= Beginning of Section =

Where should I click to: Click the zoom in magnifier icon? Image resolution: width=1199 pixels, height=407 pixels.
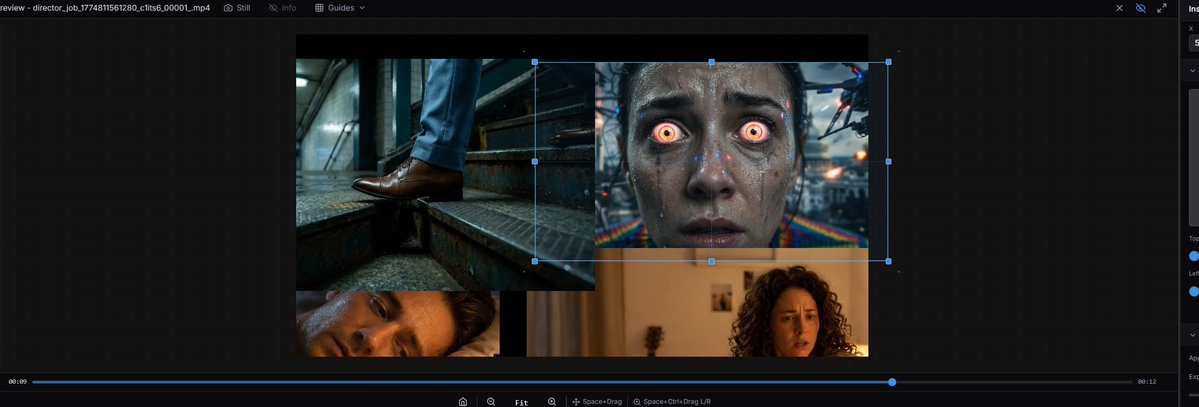pyautogui.click(x=552, y=401)
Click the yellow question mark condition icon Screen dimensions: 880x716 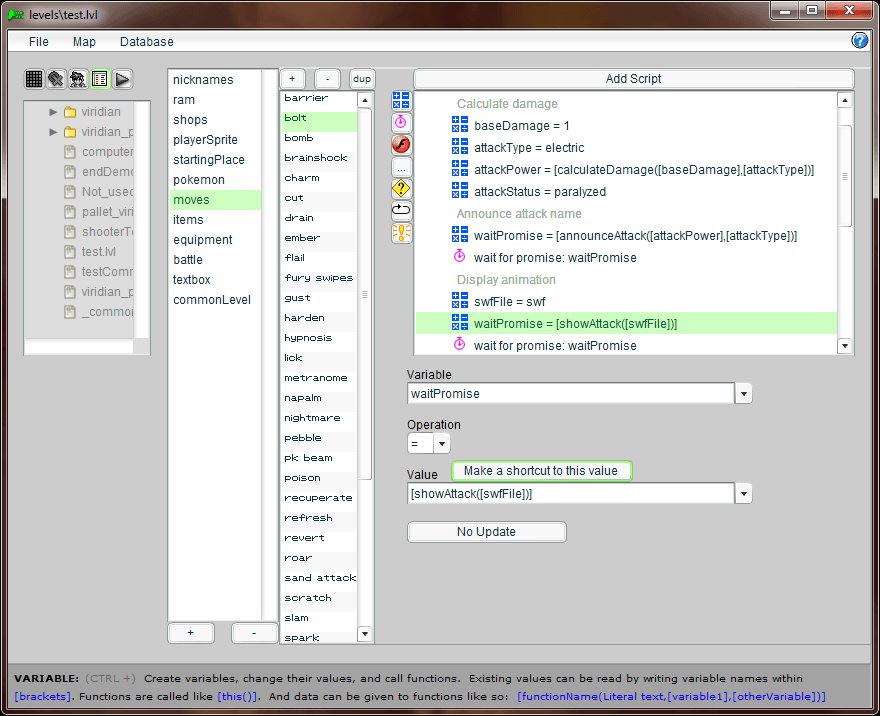pos(401,188)
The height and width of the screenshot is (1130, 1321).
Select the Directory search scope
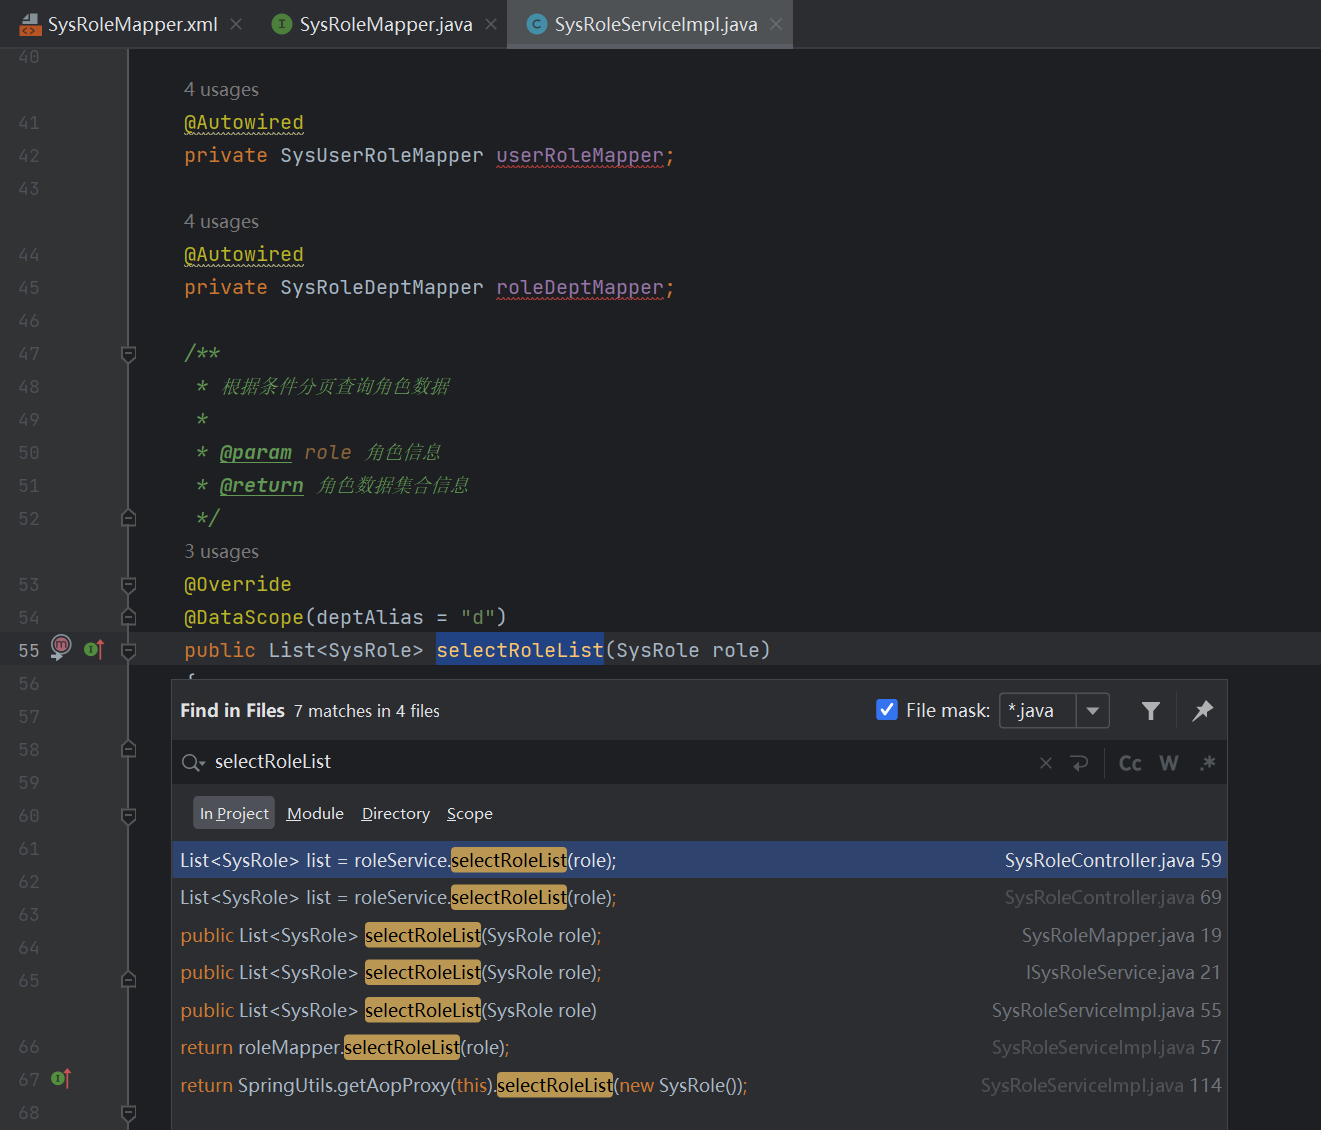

= End of Section =

What is needed is an exact repeat of the lines from the one containing "The height and" through the last line of the records above, both included, with pictures left out.

The height and width of the screenshot is (1130, 1321).
Select the Directory search scope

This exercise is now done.